Tektonische opheffing

Uit Wikipedia, de vrije encyclopedie

Tektonische opheffing (Engels: uplift) is in de geologie het proces waarbij de bodem omhoog beweegt als gevolg van tektoniek, bewegingen in de aardkorst. Door tektonische processen wordt gesteente zo dichter naar de oppervlakte gebracht. Dit is het tegengestelde proces van tektonische daling, waarbij sediment of gesteente juist neerwaarts beweegt, hetgeen meestal samengaat met begraving.

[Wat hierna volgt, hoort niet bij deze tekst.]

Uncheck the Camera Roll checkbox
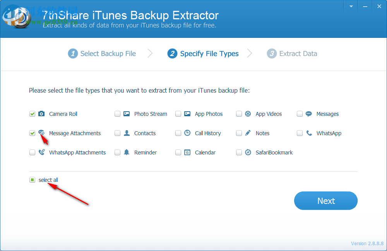The height and width of the screenshot is (251, 387). pos(32,114)
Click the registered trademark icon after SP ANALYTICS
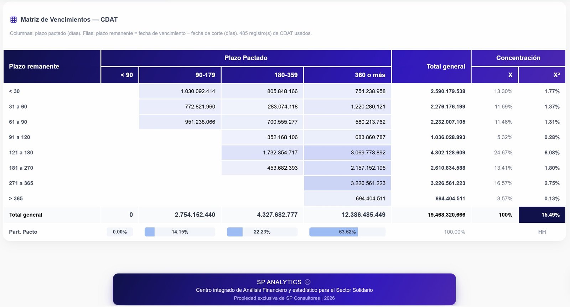This screenshot has width=570, height=307. [x=307, y=282]
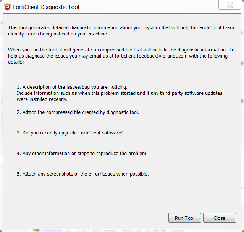This screenshot has height=232, width=244.
Task: Click the line starting 'This tool generates detailed'
Action: point(121,28)
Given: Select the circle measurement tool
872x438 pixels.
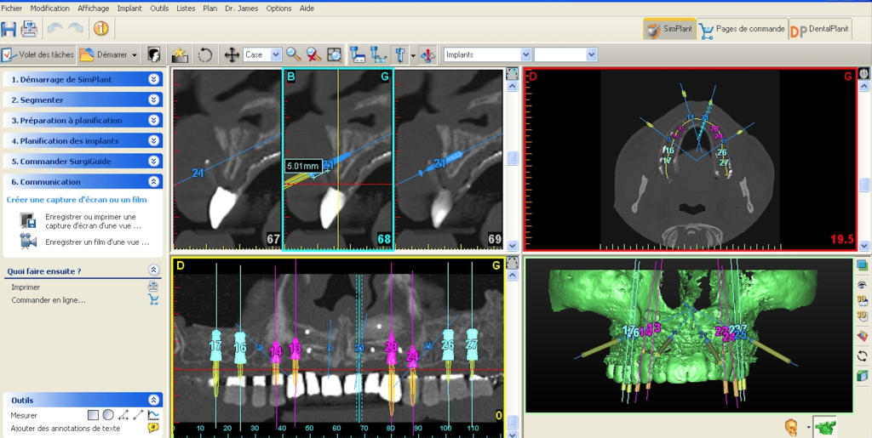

In de geologie worden gebieden onderscheiden waar de aardkorst zich uitrekt (extensie) en gebieden waar in de aardkorst verdikking door compressie plaatsvindt. Compressie en extensie zijn het gevolg van spanningen in de aardkorst, die bijvoorbeeld kunnen worden veroorzaakt door bewegingen van tektonische platen, vulkanisme, of het accumuleren van grote hoeveelheden sediment in een bepaald gebied. Als de korst uitrekt zal (door het principe van isostasie) de bodem dalen, als de korst verdikt zal tektonische opheffing plaatsvinden.

Voorbeelden van gebieden waar tektonische opheffing plaatsvond of -vindt zijn de Ardennen, de Eifel en de Vogezen. Hier is een deel van de Europese plaat omhoog bewogen ten opzichte van andere delen, zoals de Boven-Rijnslenk in Zuid-Duitsland of het Noordzeebekken.